======== Source material ========

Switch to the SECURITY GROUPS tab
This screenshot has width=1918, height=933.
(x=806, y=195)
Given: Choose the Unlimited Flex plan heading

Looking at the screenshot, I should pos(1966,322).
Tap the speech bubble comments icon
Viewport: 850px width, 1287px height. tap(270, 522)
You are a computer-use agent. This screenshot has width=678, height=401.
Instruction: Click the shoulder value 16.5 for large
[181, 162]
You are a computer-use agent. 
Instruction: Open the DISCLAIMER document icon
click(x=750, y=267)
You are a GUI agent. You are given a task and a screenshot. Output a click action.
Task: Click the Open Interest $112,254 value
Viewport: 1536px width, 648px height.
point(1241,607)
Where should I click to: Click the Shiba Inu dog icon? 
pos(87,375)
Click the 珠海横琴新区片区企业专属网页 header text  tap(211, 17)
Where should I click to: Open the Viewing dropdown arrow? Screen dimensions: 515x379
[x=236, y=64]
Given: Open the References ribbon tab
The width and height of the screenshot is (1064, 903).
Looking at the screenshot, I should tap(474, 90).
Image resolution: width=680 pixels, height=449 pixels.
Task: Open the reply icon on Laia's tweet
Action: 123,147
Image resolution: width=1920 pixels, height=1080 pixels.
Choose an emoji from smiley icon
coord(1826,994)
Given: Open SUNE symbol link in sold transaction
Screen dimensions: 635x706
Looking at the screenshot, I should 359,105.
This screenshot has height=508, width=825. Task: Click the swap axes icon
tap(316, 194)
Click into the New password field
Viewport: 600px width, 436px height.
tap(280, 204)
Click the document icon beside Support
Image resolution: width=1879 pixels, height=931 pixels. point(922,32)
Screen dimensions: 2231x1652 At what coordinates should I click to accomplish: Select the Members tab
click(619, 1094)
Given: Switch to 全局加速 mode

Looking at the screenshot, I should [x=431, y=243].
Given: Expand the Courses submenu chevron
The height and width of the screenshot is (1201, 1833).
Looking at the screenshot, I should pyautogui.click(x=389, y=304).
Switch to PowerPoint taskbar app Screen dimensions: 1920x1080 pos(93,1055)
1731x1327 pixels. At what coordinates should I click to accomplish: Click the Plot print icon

========

> **Stated goal**
Copy out again, word for word, the lines between the one containing "Screen dimensions: 2231x1652" and the one containing "Switch to PowerPoint", inclusive.

> **Written answer**
Screen dimensions: 2231x1652 At what coordinates should I click to accomplish: Select the Members tab
click(619, 1094)
Given: Switch to 全局加速 mode

Looking at the screenshot, I should [x=431, y=243].
Given: Expand the Courses submenu chevron
The height and width of the screenshot is (1201, 1833).
Looking at the screenshot, I should pyautogui.click(x=389, y=304).
Switch to PowerPoint taskbar app Screen dimensions: 1920x1080 pos(93,1055)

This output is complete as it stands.